Despite national headlines touting the Obama administration's victory over the military lobby, the new $680 billion military spending bill for fiscal 2010 was a $26 billion increase from last year. In stark contrast to the ever-increasing military budget, the analysis of the non-partisan Congressional Budget Office found that health care legislation proposed by House Democrats last week actually would reduce the federal budget deficit by $104 billion over 10 years.
It is stunning that our national priorities are so skewed by special interests that our government is willing to invest hundreds of billions of dollars in war without blinking an eye, yet many of those in power continually block cost-effective measures that would provide health care to Americans.
Zoran Tasic — St. Louis
Medicare for all
The free-market economy has brought jobs and prosperity to America and will again.
A smaller, efficient government that adequately regulates business to prevent excessiveness will put us on track to a healthy economy.
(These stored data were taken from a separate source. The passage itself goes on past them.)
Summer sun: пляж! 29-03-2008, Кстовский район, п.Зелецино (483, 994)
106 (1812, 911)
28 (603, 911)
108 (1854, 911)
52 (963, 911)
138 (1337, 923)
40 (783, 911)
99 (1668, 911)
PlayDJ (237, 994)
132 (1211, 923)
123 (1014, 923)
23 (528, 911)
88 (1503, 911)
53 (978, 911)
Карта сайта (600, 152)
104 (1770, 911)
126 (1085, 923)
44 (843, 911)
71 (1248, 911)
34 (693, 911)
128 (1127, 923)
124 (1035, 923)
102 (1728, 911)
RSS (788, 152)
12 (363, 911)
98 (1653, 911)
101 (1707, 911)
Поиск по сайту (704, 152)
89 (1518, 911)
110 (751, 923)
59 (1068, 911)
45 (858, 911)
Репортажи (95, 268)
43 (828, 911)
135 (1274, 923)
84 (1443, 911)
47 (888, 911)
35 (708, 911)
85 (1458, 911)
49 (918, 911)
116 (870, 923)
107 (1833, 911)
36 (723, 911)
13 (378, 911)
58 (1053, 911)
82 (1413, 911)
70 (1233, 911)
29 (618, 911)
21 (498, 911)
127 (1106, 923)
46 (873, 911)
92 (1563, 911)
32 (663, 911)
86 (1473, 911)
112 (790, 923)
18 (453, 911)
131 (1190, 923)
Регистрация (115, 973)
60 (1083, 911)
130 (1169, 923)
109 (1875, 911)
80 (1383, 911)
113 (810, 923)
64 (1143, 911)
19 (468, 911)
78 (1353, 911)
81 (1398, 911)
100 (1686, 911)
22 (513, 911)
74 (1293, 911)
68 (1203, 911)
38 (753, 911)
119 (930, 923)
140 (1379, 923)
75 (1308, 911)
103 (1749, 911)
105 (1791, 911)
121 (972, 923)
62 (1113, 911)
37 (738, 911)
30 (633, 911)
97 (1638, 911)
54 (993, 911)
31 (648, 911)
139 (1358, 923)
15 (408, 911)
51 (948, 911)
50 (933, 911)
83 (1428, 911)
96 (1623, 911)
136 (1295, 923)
But in health care, the free-market model works terribly. The proof is that private, for-profit insurers won't insure all Americans. Insuring sickness is expensive and decreases profits and income of insurers, the opposite of the for-profit business model. The only model that can work for health care is non-profit.
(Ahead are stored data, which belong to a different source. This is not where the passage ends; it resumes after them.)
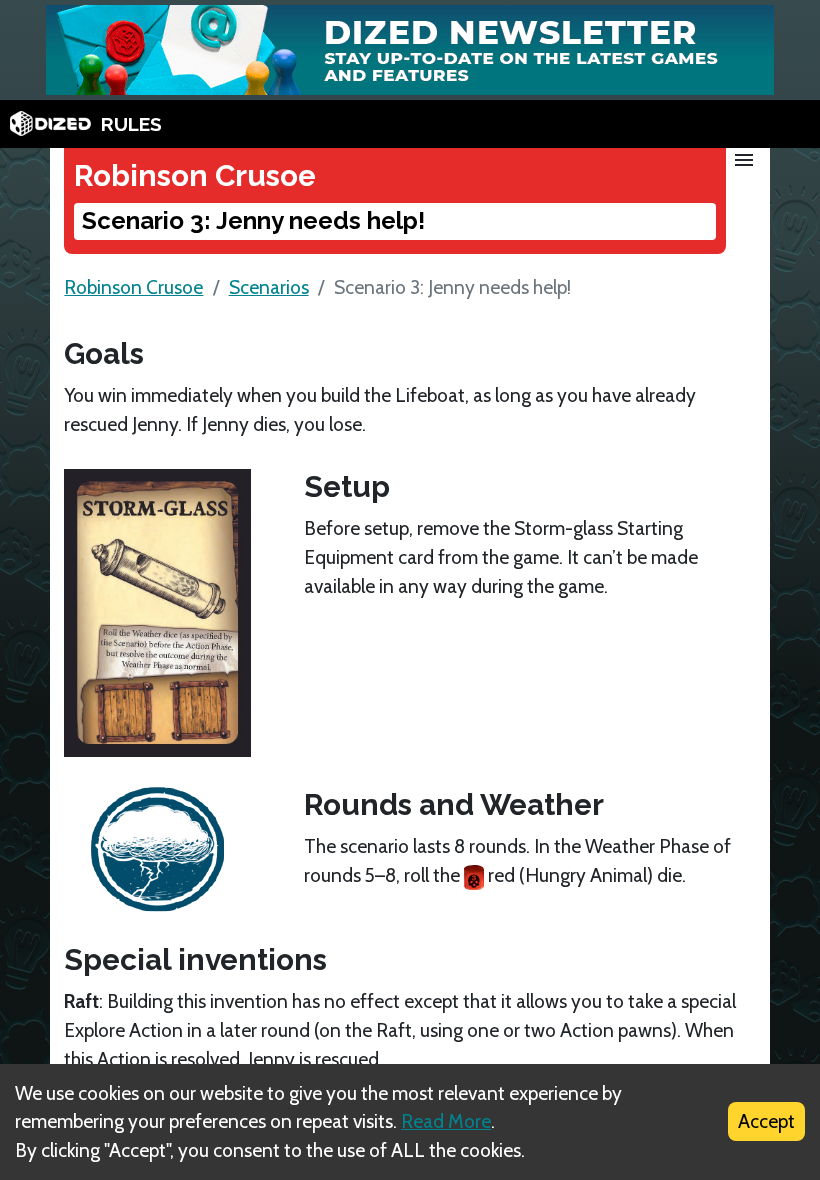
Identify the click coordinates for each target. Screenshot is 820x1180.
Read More (446, 1121)
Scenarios (269, 287)
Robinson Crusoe (133, 287)
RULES (131, 124)
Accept (766, 1121)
Medicare is a prime example of a successful model. It is efficient, popular and high-quality and it is one government program that has worked well, unlike many others.
But it's expensive because it insures the sickest people — seniors over 65. It needs a larger pool of healthier people to spread the risk. This can be accomplished by expanding Medicare to the 270 million Americans under 65. This would lower costs — premiums to a level much lower than the premiums we pay to private insurers.
Conservative economists have proven these costs to be attainable. One such proposal, HR 676, improved Medicare for All, would include dental, drugs and long-term care, would have deductibles and would not increase taxes on the middle class. There would be no insurers between patient and doctor. Government would finance but not provide health care.
Let the for-profit, free-market model work for industry and bring America prosperity and jobs, but let health care work where it works best: with a non-profit model, Medicare for All.
Robert Recht — Creve Coeur
A lesson from Madoff
The health care reform bill authors have taken a good lesson from Bernie Madoff. Everything in sight — from pacemakers to artificial knees to medical supplies — will be taxed, starting immediately. However, the benefits will start in three years and will be in effect for only the last seven of the bill's 10 years.
So, for the first decade the system will be revenue neutral (they claim). But for the second decade, it will run at a 30 percent deficit.
What a scheme. The people who brought us this "wonderful program" will be long gone, and the taxpayers will be left holding the bag. Our leaders have learned very well from Madoff. This is voodoo accounting.
This kind of reform we cannot afford.